JpGU-AGU Joint Meeting 2020

Presentation information

[E] Oral

H (Human Geosciences ) » H-DS Disaster geosciences

[H-DS11] Subaqueous Landslides and Their Anthropogenic Impact for Coastal Regions

convener:Yujin Kitamura(Department of Earth and Environmental Sciences, Graduate School of Science and Engineering, Kagoshima University), Kiichiro Kawamura(Yamaguchi University)

[HDS11-03] On generation mechanism of the tsunami due to the 1923 Great Kanto Earthquake and bathymetric change in Sagami bay

*Kazuki Murata1, Toshikazu Ebisuzaki2, Shigenori Maruyama2 (1.Port and Airport Research Institute, Japan, 2.RIKEN)

Keywords:1923 Great Kanto Earthquake, tsunami, submarine landslide, bathymetric change

The Great Kanto Earthquake on September 1, 1923 severed serious damage to the coastal Kanto region; the tsunami hit from the east coast of the Izu Peninsula to the west coast of the Boso Peninsula in Sagami Bay, and caused huge damage. In particular, Atami area was devastated. The fault model was proposed by Kanamori et al. (1971) in the 1923 Great Kanto Earthquake, and it was construed that a tsunami was generated by this crustal deformation. But we confirmed that the results of reproduction numerical simulation of coastal damage using the high-resolution submarine topography data and the fault model by Kanamori et al. (1971) cannot explain the recording tsunami height.

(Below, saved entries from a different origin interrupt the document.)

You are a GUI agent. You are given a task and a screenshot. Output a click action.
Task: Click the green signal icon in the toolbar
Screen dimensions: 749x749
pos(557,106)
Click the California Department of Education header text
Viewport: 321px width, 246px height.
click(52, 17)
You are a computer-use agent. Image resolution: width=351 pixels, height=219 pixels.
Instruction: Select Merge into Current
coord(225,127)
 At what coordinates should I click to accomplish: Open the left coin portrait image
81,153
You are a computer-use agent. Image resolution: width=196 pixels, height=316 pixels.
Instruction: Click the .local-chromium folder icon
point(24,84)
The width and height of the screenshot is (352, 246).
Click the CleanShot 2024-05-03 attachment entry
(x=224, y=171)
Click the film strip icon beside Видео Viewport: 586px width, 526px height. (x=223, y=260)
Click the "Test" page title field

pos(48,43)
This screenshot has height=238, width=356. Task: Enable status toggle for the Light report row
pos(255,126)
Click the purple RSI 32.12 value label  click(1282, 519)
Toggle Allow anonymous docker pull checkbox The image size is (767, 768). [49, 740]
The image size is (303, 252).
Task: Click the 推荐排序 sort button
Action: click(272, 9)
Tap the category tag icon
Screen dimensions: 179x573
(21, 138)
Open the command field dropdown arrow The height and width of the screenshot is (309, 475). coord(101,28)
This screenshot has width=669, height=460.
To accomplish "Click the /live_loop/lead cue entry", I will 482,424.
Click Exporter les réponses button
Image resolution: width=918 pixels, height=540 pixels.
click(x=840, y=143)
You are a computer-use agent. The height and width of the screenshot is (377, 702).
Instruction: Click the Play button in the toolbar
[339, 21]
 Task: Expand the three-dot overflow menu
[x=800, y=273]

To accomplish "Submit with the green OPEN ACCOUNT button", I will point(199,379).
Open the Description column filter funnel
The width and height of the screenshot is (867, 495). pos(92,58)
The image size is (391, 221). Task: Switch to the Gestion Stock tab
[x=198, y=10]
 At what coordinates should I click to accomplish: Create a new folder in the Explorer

This report presents the results of a comparison between the reproduction numerical simulation and the recording tsunami height along the coast, and investigates the possibility that the tsunami of the 1923 Great Kanto Earthquake was induced by a large-scale submarine landslide in Sagami Bay based on the bathymetric change data reported by Imperial Japanese Navy. Then, in order to discuss the tsunami generation mechanism of the 1923 Great Kanto Earthquake, the tsunami scale and its arrival time which hit the coast of Sagami Bay are estimated using a simple one-dimensional model (Haugen et al., 2005, Lovholt et al., 2015, Harbitz 1992), and these consistencies are evaluated.

As results, it was confirmed that the bathymetric changes which observed before and after the 1923 Great Kanto Earthquake corresponded to the submarine valleys of the Sagami Bay from the analysis in comparison with the current submarine topographic data. And it was found that the tsunami scale, its arrival time and the location of tsunami source induced by submarine landslide in Sagami Bay were qualitatively consistent with the recording tsunami height by considering the characteristics of the shallow-water deformation and the tsunami convergence.